Retailer Vera Bradley warned customers on Wednesday of a compromise of its point-of-sale system that allowed hackers to make off with an undisclosed number of credit card records. The breach impacts only retail customers who shopped at one of 159 Vera Bradley locations between July 25 and Sept. 23.
“Cards used on our website have not been affected,” said Julia Bentley, VP of investor relations and communications in an email interview with Threatpost. Vera Bradley has not received any reports from customers of suspected fraudulent bank card activity, Bentley said.
In a statement to its website Vera Bradley said that hackers gained access to its payment processing system and installed a malware program that looked for and collected payment card data.
“The program was specifically designed to find track data in the magnetic stripe of a payment card that may contain the card number, cardholder name, expiration date, and internal verification code as the data was being routed through the affected payment systems,” according to the statement.
Bentley said not all cards used during the time its PoS system was compromised are affected.

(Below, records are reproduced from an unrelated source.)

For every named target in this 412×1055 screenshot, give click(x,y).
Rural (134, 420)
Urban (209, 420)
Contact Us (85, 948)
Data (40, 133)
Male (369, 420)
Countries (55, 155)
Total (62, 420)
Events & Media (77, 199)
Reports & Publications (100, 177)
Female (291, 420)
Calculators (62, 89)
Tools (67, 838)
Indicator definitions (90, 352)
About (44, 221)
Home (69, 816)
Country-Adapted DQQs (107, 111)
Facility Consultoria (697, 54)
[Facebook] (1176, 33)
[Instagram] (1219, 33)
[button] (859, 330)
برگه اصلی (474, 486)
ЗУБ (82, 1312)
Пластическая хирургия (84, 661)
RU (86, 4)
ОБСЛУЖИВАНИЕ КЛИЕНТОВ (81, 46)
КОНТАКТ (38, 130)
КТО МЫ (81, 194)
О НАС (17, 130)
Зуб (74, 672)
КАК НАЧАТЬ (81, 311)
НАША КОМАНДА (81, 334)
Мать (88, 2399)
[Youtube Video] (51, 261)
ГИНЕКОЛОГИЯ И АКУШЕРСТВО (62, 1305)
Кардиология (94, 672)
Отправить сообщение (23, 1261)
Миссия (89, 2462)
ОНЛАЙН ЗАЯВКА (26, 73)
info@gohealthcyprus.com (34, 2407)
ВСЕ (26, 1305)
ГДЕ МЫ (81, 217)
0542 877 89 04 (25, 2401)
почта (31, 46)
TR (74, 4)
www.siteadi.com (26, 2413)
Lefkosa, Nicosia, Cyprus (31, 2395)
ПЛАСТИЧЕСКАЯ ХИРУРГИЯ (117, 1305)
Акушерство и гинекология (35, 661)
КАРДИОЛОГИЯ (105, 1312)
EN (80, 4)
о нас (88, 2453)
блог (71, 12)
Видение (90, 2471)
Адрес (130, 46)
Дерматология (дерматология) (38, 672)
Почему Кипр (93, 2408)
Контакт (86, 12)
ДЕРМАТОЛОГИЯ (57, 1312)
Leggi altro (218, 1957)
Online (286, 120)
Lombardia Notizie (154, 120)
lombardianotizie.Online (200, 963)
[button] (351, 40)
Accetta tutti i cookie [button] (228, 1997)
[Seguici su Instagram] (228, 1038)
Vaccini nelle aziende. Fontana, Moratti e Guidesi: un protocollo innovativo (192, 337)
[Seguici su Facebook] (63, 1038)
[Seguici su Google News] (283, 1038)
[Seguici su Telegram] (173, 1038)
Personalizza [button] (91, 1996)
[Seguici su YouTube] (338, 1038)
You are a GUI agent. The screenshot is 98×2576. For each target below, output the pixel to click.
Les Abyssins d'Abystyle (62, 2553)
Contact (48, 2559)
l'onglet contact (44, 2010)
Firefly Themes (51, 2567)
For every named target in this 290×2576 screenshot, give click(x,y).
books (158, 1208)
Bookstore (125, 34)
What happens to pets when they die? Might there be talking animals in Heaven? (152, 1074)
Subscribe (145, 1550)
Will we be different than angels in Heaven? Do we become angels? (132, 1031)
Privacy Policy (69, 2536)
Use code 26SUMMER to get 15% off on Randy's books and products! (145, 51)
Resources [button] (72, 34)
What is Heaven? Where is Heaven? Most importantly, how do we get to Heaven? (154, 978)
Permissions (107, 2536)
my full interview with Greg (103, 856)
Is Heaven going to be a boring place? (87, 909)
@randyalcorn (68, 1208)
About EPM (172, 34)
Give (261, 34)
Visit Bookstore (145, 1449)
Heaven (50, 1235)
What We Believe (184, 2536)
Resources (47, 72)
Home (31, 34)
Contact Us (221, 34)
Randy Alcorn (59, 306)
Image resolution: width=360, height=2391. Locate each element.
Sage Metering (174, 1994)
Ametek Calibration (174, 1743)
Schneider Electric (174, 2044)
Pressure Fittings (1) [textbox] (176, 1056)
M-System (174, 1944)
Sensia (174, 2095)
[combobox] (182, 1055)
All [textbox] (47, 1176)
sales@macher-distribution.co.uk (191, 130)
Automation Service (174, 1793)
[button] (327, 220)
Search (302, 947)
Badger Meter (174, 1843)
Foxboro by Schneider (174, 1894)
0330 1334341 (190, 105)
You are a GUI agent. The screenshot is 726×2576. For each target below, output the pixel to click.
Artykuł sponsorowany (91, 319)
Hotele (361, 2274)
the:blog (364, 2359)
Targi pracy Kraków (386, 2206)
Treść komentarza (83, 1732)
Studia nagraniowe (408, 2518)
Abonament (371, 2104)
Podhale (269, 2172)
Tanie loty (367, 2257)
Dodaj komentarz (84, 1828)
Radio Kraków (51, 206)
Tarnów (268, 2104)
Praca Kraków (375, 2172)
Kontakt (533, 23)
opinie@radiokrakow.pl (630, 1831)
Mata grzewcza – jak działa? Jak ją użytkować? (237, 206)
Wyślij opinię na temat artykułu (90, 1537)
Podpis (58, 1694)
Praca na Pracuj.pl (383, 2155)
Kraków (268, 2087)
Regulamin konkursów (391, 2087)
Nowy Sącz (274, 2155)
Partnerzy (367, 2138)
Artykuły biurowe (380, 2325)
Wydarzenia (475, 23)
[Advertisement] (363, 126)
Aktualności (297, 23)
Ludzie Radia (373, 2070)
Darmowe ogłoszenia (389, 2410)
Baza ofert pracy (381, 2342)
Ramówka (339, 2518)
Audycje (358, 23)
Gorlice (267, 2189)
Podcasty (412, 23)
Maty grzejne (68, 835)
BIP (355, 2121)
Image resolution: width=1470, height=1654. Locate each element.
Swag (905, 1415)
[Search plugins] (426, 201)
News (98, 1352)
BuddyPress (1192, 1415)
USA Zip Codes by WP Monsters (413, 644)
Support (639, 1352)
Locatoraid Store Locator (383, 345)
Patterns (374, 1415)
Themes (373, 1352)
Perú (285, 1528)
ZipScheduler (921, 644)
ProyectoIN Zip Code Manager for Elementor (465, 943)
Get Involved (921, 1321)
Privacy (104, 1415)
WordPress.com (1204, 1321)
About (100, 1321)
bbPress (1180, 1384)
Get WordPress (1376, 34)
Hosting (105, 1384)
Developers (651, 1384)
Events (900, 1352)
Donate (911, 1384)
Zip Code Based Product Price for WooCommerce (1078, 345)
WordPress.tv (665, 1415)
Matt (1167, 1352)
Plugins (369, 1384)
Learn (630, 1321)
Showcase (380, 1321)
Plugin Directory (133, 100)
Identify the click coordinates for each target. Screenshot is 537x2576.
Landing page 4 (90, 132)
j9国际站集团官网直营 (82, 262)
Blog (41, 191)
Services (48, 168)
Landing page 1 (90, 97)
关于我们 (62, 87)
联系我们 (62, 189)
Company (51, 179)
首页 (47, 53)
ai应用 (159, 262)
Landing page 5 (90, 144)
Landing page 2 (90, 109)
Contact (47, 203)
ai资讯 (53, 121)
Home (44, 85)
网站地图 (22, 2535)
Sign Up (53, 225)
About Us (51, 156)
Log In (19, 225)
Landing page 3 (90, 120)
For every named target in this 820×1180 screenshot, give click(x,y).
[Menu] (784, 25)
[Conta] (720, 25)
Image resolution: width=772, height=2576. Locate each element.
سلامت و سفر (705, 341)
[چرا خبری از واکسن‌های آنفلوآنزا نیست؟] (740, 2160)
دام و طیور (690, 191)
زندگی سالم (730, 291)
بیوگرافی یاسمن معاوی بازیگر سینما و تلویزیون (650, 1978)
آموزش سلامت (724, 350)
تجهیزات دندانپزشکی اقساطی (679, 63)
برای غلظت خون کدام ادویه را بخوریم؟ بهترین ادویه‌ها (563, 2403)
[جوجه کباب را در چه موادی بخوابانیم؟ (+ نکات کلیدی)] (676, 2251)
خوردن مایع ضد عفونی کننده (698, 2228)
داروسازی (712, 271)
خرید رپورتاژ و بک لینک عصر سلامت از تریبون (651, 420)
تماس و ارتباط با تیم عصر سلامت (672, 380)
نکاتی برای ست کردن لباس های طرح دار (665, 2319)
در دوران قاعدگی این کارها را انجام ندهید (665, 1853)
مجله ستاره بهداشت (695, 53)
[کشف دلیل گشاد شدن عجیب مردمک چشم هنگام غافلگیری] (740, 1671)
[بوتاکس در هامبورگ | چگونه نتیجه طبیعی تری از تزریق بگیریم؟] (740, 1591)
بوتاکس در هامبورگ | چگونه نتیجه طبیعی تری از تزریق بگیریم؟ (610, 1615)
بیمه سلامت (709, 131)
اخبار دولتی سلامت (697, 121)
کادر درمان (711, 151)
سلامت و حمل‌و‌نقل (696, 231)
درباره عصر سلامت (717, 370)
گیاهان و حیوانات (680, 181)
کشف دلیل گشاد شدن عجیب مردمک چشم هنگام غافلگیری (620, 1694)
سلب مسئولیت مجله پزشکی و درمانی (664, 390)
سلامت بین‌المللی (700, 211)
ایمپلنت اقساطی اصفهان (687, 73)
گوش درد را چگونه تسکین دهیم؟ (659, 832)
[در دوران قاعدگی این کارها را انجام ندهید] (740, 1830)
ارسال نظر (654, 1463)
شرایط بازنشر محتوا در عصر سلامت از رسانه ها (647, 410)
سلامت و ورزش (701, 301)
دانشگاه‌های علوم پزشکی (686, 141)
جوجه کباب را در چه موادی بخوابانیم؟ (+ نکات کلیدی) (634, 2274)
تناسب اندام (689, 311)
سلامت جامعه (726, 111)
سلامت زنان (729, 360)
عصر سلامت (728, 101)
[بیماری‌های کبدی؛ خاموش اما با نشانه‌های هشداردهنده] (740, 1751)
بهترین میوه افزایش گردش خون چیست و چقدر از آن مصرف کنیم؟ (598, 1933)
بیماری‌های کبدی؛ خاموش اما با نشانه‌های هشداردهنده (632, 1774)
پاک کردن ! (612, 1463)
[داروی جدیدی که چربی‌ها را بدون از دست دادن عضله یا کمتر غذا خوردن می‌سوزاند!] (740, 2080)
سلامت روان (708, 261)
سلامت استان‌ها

She added that attackers targeted just bank card data and not other personal information, such as account usernames and passwords, birth dates and Social Security numbers.
Vera Bradley said it was made aware of the cyberattack on Sept. 15 when law enforcement contacted the company regarding a “potential data security issue related to (its) retail store network.” Bentley said Vera Bradley contacted FireEye’s incident response team Mandiant to help mitigate the security breach.
Vera Bradley joins a number of retailers also hit by cyber criminals targeting PoS systems this past year.
In March, fast-food chain Wendy’s disclosed it was a victim of a point-of-sale system attack that installed malware on PoS computers affecting 300 franchise restaurants. In June, both the Hard Rock Hotel and Casino Las Vegas and the Noodles & Company fast food chain announced separate breaches that include unauthorized access to credit card data. In August, Eddie Bauer confirmed a breach of its payment card system in the US and Canada.
Several hotel chains, including Kimpton Hotels and Restaurants – a chain of 62 boutique hotels – and HEI Hotels and Resorts – which counts hotel chains like Westin, Marriott, and Sheraton – announced this summer they’ve been hit by payment card malware.
In August, Oracle was forced to issue a password change on its MICROS point of sale systems. Hackers, allegedly associated with the Carbanak Gang embedded code on the MICROS support site, allowing them to steal usernames and passwords from customers logged in a support website.